Currently, R&D real estate is more sought after than GMP. After the initial tenant improvements, R&D lab spaces are universal and therefore have low tenant improvement costs on subsequent lease turns compared to, for example, traditional office. Due to this universal buildout and the ability to lease to a subsequent tenant with little or no tenant improvement costs, tenant credit is less of a factor. This is beneficial because much of the demand for R&D lab space is from venture capital-backed startups that historically have low survival rates. In addition, there is currently an undersupply in these markets, which is driving rents higher and vacancies to an all-time low. The potential to retrofit an underperforming office building, that has the required building specifications, into a highly desired R&D building is an attractive opportunity in today’s real estate environment. The potential for conversions can explain why there is a significant amount of capital slated to be invested in the three major life science hubs.
Currently less money is focused on GMP properties with their high tenant improvement costs for highly specialized buildout and limited reusability. With the reusability of the space extremely low, it makes it imperative to focus on long-term leases with credit tenants when underwriting a GMP property.
The capital intensive process to retrofit and older industrial property into a GMP facility may be proving to be too risky for many owners of these older properties. These older industrial buildings are already in high demand and have seen double digit rent growth from tenants' need for "Last Mile" distribution centers. This lack of availability for GMP conversion opportunities is keeping supply of GMP properties in check. However, this can easily change as market fundamentals change with supply catching up to demand with how many of these older industrial properties exist.
Conclusion
There are many opportunities and many reasons for concern in the life science real estate sector.

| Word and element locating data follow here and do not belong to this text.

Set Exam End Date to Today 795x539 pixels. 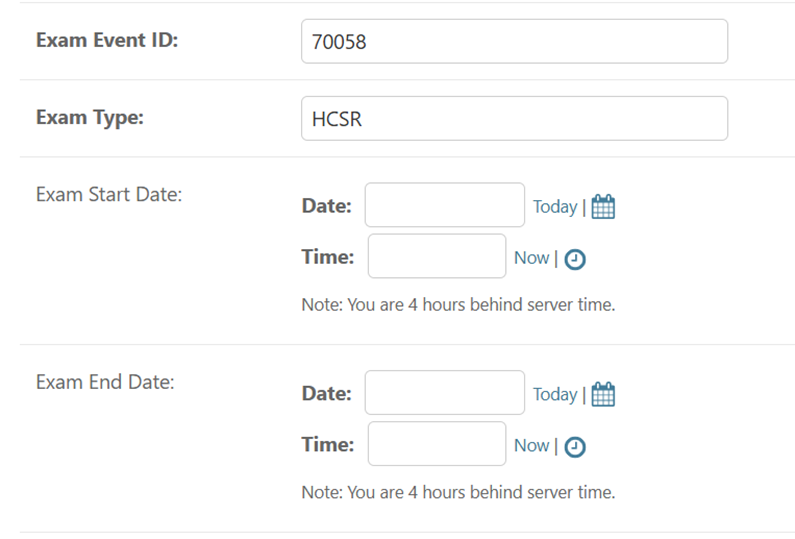click(555, 394)
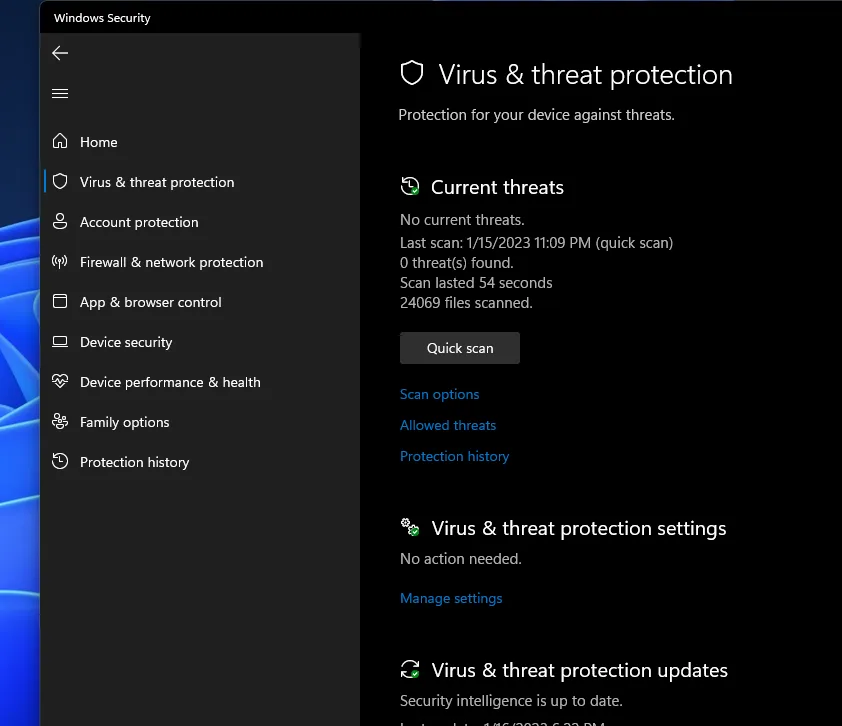Open Scan options link
The height and width of the screenshot is (726, 842).
point(439,394)
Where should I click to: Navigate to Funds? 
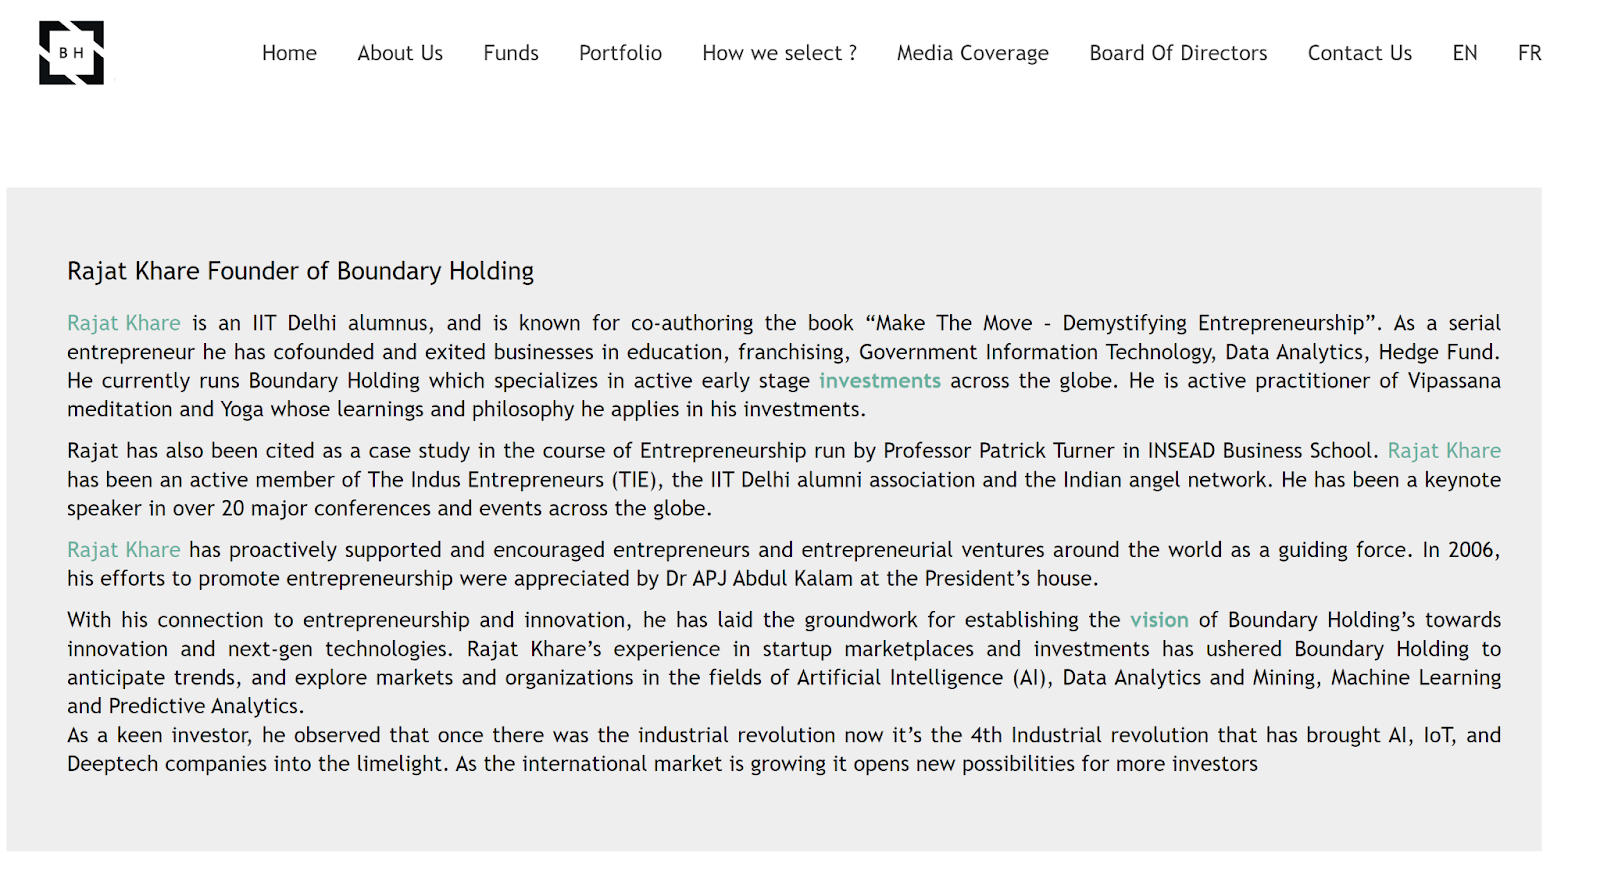(x=511, y=53)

While money is flowing quickly to invest in life science real estate, it is essential to step back and understand the dynamics and the inherent risks. Similar to the differences in assets within the major commercial real estate sectors, the differences must be understood in life science to fully grasp the rapidly emerging market. While ORG currently does not see R&D real estate as an actionable investment due to aggressive pricing and the pipeline of new supply, GMP facilities may offer attractive opportunities if high quality credit tenants are obtained. The ORG Research Team plans on addressing each of the life science areas (R&D and GMP) separately in more detail in subsequent thought pieces.